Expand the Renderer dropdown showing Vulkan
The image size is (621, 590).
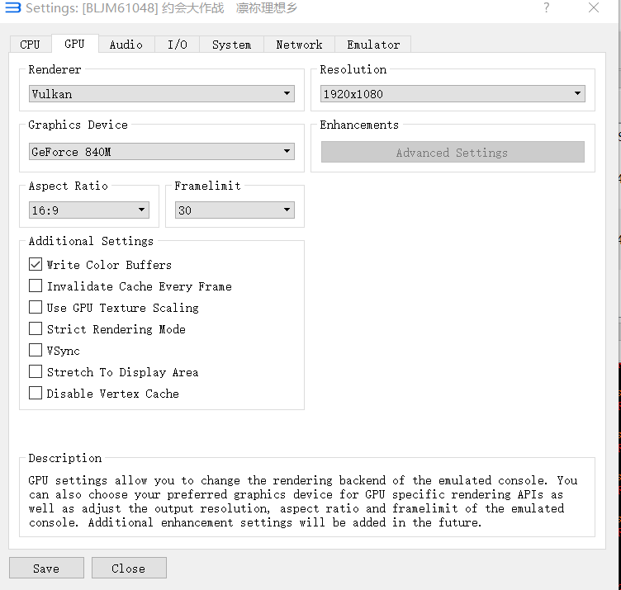tap(162, 94)
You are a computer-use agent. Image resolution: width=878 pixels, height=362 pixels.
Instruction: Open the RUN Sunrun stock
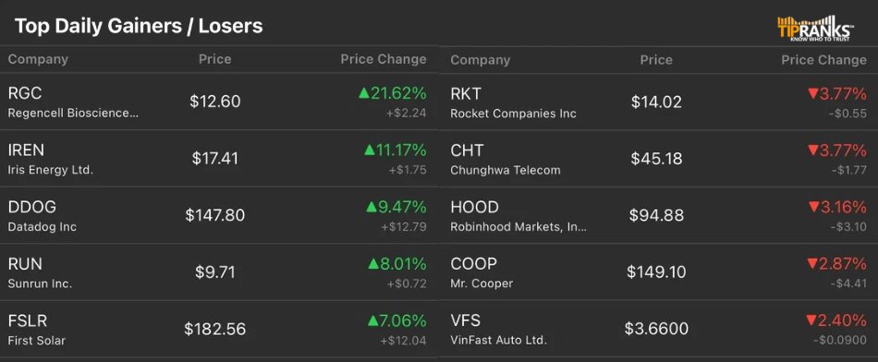219,272
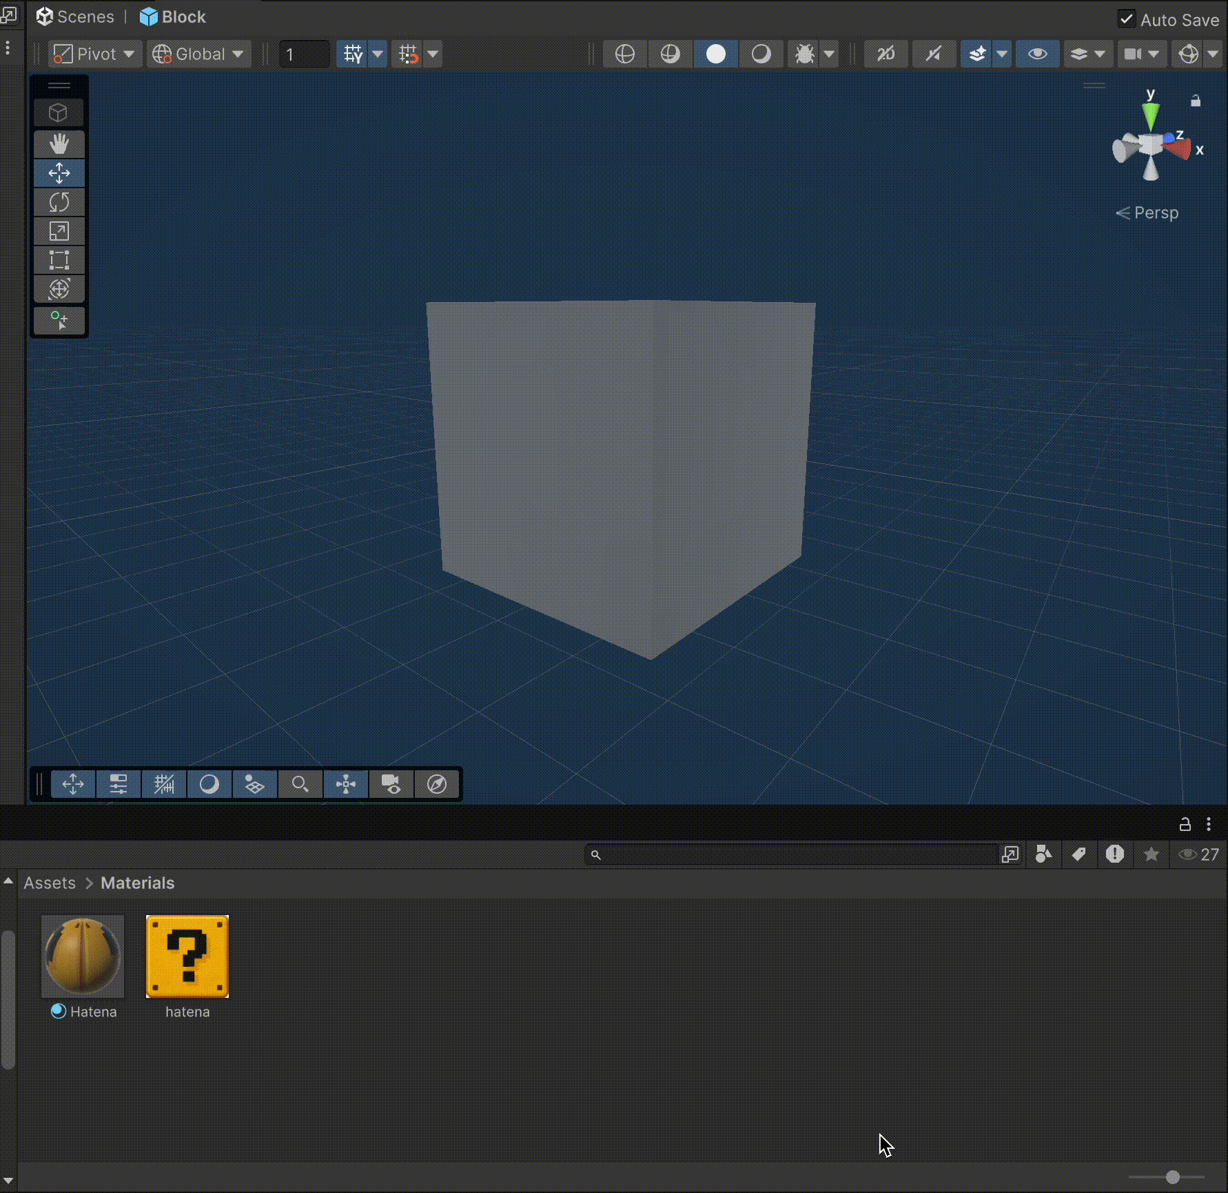The image size is (1228, 1193).
Task: Select the Rotate tool
Action: tap(59, 202)
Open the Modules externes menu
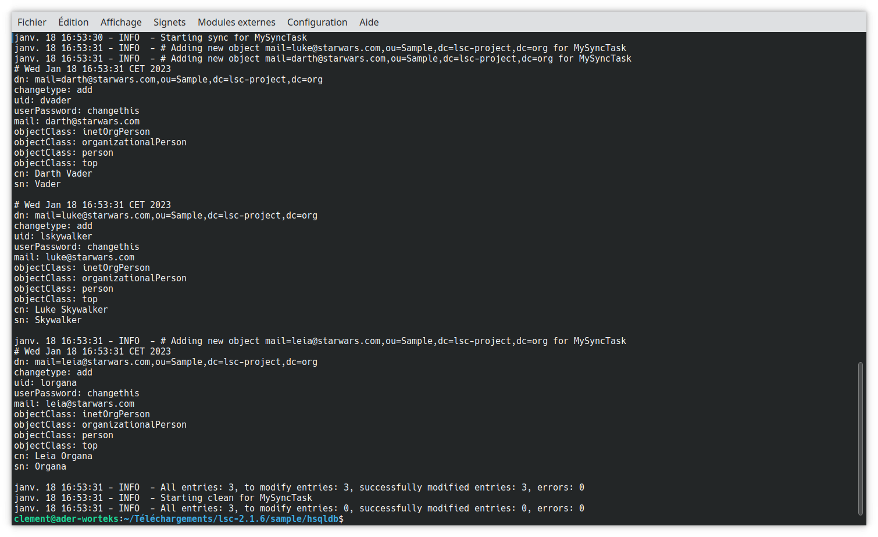878x537 pixels. point(237,22)
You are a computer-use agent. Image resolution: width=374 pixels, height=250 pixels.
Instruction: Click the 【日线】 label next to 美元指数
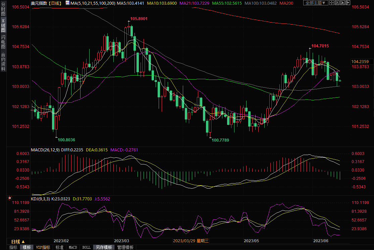coord(55,3)

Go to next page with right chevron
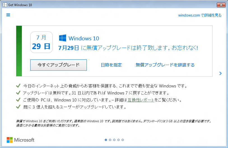click(x=220, y=73)
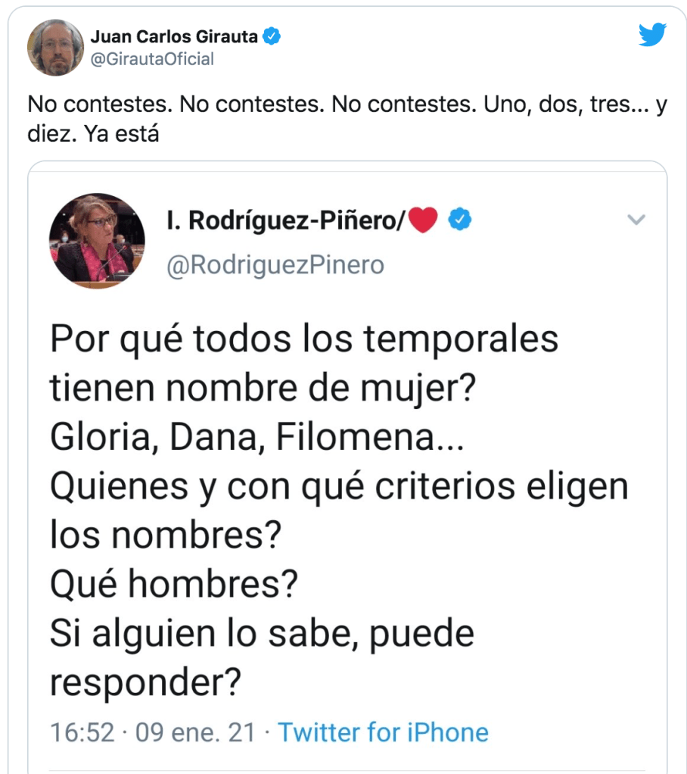Image resolution: width=687 pixels, height=774 pixels.
Task: Expand the quoted tweet's chevron menu
Action: (637, 220)
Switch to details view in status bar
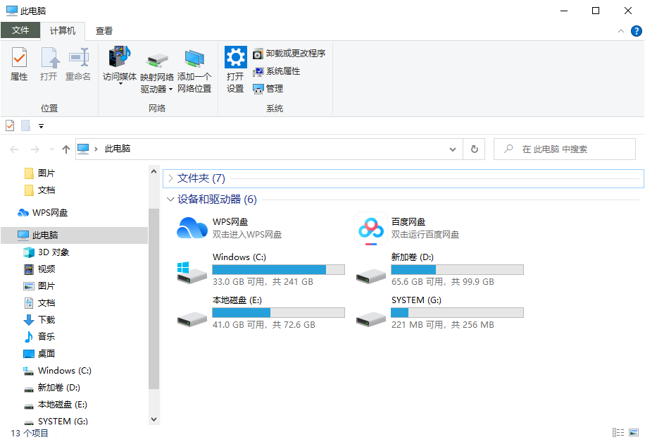 [618, 433]

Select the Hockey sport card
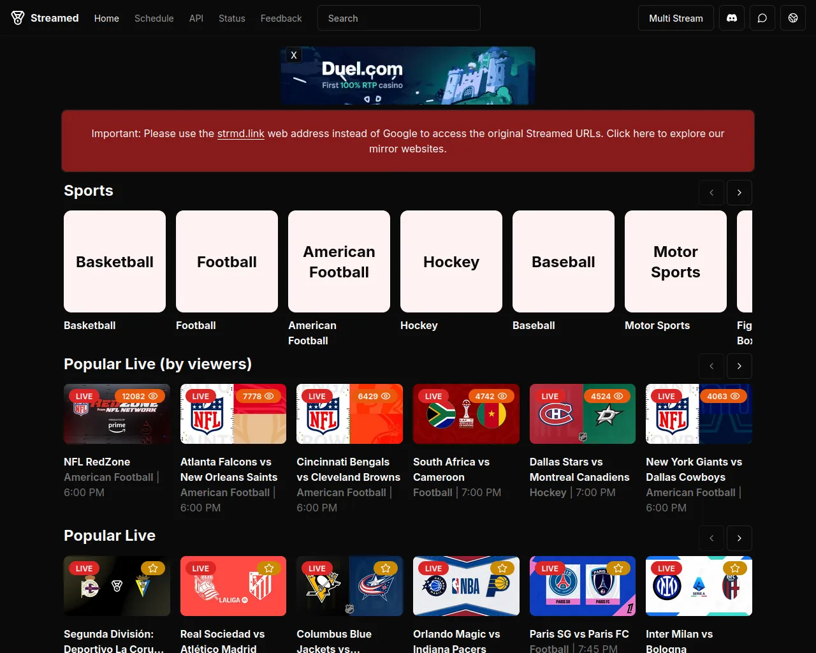coord(451,261)
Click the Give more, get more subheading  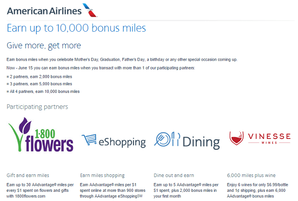[x=44, y=46]
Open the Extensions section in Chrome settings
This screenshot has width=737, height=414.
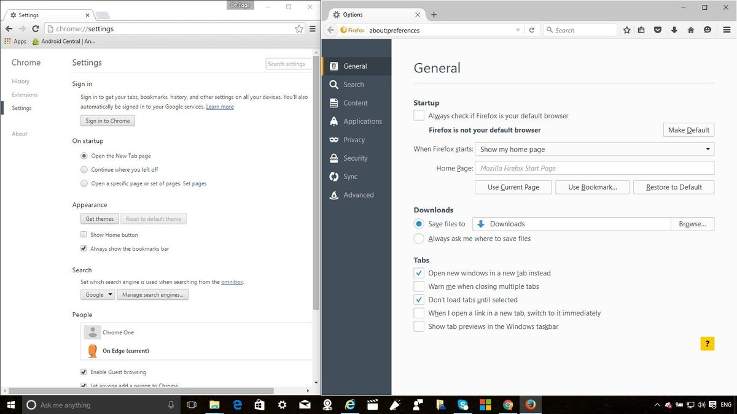pyautogui.click(x=25, y=94)
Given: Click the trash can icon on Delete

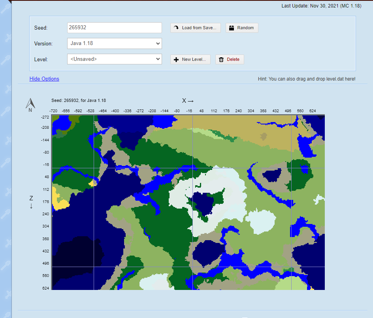Looking at the screenshot, I should tap(221, 59).
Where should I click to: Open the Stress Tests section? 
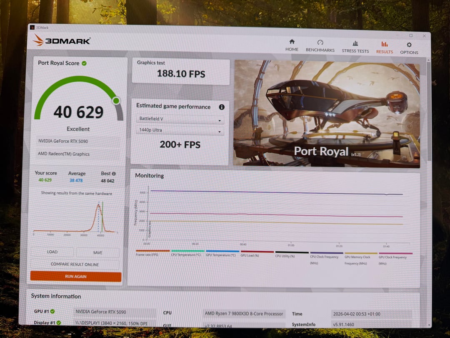tap(355, 46)
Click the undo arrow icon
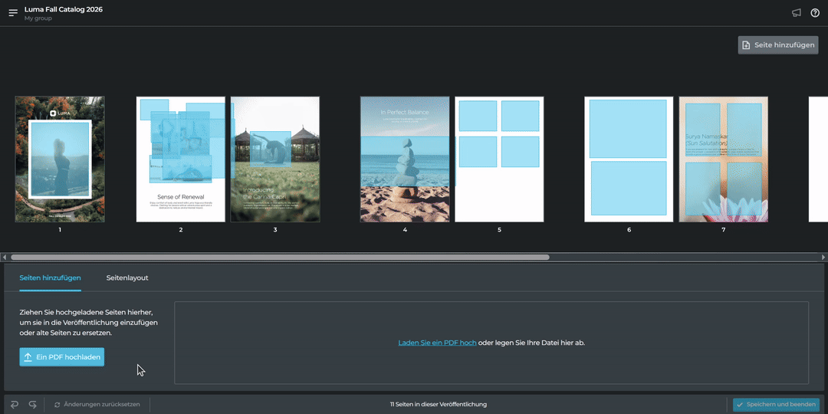The width and height of the screenshot is (828, 414). (15, 404)

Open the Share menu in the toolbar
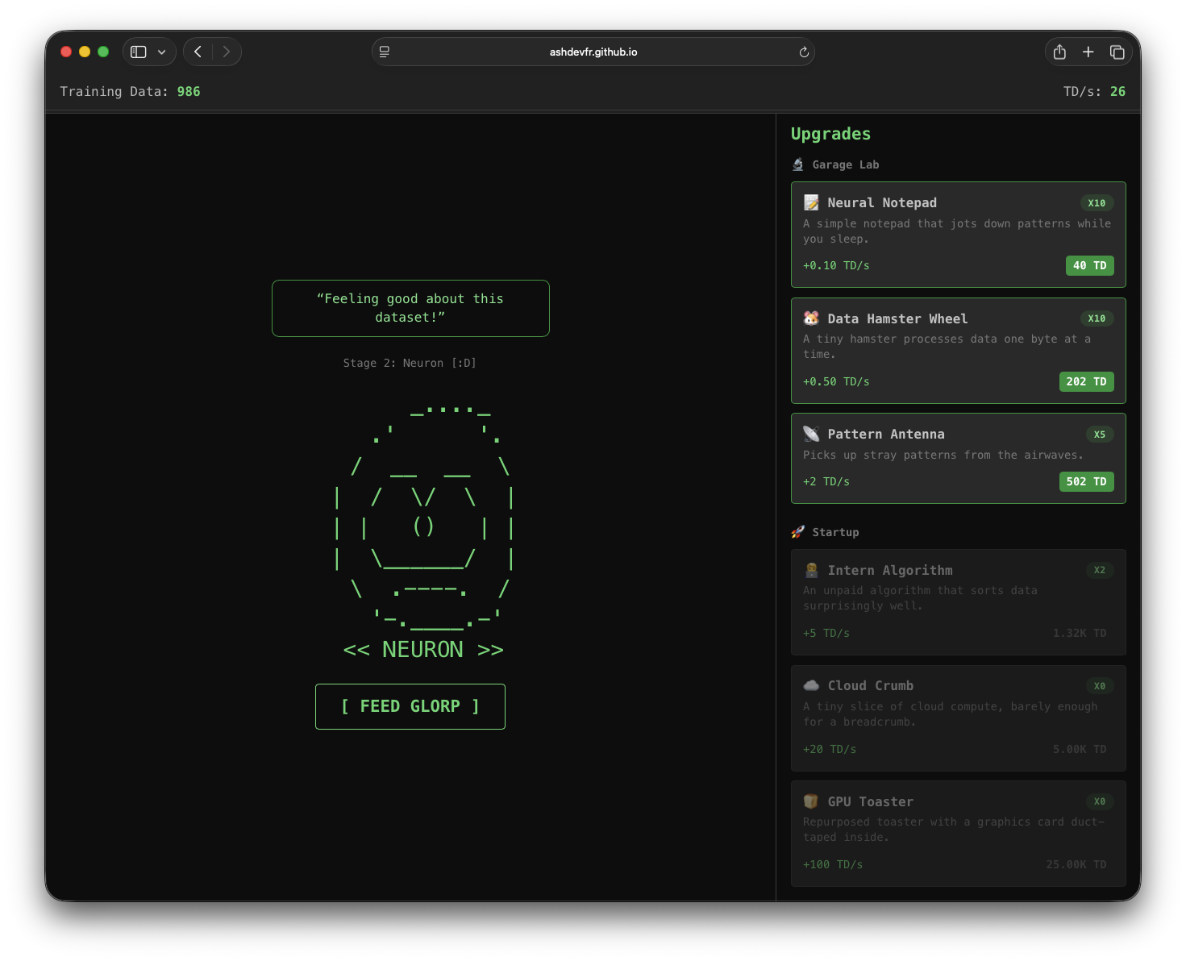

### EXERCISE PROMPT
Only the count is needed: the number of lines in the data that include the word "agent".

### COMPLETED TASK
2